Angezeigter Text:
········

30. April 2025
Mein Auslandssemester in Ungarn besteht aus vielen interkulturellen Kontakten, Ausflügen und dem Leben in einer lebendigen Großstadt – gleichzeitig spannt sich das politische Klima im Land immer mehr an. Wie ich die Situation als Erasmusstudentin erlebe und wie es mir damit geht, könnt ihr im Text lesen.
Was ist aktuell politisch los?
Mitte April 2025 wurde in Ungarn ein Gesetz verabschiedet, welches es der Regierung zukünftig ermöglicht Versammlungen zu verbieten und den Organisatoren als auch Teilnehmenden hohe Geldstrafen anzulasten. Zudem kann chinesische Spyware zur Gesichtserkennung auf den Demonstrationen genutzt werden. Dieses Gesetz richtet sich auch gegen die jährliche Pride-Parade. Mit Bezug auf den Kinderschutz wurden in den vergangenen Jahren immer wieder Gesetze gegen die queere Community, umgesetzt. Beispielsweise sind Werbungen oder Bücher mit Darstellungen von queeren Personen verboten. Seit dem Frühling werden gesetzlich nur noch Frauen und Männer anerkannt. Non-binäre Personen werden damit vor dem Gesetz unsichtbar. Mit diesen Entscheidungen bricht Ungarn immer wieder europäisches Gesetz.
Seit dem Verbot der Pride Parade finden jetzt wöchentlich Demonstrationen in Budapest statt. Viele Menschen äußern dort ihren Ärger über die Politik in Ungarn und wollen sich für die diskriminierten Gruppen einsetzen.

········

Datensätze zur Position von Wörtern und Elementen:
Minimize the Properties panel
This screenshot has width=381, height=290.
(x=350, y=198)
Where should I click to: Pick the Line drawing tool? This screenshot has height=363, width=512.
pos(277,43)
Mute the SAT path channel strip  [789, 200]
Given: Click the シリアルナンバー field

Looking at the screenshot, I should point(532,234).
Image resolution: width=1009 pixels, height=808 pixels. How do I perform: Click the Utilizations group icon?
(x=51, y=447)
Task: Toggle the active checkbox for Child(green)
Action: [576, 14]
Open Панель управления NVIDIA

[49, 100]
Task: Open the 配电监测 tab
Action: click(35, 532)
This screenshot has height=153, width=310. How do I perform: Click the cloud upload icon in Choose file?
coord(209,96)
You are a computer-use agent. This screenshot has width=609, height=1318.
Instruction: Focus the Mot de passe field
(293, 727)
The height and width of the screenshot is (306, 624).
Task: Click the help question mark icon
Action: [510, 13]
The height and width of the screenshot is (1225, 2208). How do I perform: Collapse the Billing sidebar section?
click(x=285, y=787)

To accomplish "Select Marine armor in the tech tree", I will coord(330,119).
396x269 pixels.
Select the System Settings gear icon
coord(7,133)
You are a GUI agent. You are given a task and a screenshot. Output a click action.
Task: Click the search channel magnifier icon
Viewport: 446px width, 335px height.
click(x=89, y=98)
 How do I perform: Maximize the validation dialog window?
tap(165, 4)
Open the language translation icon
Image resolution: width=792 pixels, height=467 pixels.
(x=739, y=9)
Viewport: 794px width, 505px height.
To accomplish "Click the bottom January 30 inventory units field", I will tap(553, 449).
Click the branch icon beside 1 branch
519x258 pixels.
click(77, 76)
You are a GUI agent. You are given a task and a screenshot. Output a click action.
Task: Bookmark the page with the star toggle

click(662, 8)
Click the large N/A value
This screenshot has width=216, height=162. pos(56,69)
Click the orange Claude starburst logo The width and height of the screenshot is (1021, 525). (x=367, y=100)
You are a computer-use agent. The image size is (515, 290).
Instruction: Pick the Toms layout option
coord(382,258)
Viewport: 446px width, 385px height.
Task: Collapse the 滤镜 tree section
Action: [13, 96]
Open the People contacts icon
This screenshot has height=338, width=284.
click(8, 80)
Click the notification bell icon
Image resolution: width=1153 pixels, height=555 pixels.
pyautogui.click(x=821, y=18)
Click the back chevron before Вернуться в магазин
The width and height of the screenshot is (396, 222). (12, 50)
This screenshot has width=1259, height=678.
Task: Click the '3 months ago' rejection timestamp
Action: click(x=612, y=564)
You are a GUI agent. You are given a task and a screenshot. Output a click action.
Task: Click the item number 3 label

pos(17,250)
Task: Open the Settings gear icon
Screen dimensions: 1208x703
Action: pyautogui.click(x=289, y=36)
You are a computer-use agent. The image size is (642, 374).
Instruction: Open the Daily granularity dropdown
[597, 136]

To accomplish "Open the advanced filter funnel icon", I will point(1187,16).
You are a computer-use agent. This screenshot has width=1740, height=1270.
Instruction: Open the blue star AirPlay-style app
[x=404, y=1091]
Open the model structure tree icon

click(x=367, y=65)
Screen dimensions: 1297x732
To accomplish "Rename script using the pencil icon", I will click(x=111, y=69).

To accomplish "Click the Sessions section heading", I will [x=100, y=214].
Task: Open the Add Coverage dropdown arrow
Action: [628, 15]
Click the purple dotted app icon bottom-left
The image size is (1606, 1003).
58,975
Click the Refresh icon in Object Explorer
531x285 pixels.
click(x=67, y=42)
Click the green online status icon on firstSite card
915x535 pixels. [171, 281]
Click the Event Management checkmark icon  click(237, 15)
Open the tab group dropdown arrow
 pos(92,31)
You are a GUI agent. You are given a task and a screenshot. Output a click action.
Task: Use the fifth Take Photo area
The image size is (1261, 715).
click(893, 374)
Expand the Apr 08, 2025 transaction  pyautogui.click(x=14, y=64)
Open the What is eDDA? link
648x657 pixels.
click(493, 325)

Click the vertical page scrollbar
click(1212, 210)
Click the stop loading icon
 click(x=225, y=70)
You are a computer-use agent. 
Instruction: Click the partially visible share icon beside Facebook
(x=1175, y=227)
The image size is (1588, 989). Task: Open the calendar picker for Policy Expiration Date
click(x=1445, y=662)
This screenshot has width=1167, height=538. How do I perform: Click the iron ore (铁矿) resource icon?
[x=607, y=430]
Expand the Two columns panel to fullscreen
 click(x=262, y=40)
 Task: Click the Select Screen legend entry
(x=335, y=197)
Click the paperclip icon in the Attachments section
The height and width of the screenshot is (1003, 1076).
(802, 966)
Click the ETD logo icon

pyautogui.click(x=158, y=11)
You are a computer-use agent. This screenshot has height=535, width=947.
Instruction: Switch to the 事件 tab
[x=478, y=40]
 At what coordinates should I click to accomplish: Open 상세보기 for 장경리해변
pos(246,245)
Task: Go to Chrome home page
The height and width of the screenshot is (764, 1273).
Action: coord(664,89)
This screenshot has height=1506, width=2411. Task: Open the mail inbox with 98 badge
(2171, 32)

········

Arbeitsauftrag A: Gib aus dem Text über das Auslandssemester in Ungarn den Abschnitt wortgetreu wieder, der mit den Worten "Seit dem Verbot" beginnt und mit "diskriminierten Gruppen einsetzen." endet.
Arbeitsauftrag B: Setze den Text über das Auslandssemester in Ungarn im Anschluss an seinen letzten Satz fort.

Ergebnis A:
Seit dem Verbot der Pride Parade finden jetzt wöchentlich Demonstrationen in Budapest statt. Viele Menschen äußern dort ihren Ärger über die Politik in Ungarn und wollen sich für die diskriminierten Gruppen einsetzen.

Ergebnis B:
Alltag im Spannungsfeld
Als Erasmusstudentin findet der Großteil meines Auslandssemesters natürlich in einer internationalen Gruppe statt, das Leben und der Alltag der Locals ist meistens weniger leicht nachzuempfinden. Dennoch habe ich in Gesprächen mit Ungarn immer wieder eine Unzufriedenheit mit den Entwicklungen im Land herausgehört. Viele Menschen wollen ein Zeichen gegen die politischen Entscheidungen setzen und sich nicht damit zufriedengeben. Andere Menschen überlegen, das Land langfristig zu verlassen. Bei diesen Beobachtungen ist natürlich zu bedenken, dass Budapest als große, internationale Stadt eine eher progressive politische Färbung hat, als die Menschen in kleineren Dörfern und Städten.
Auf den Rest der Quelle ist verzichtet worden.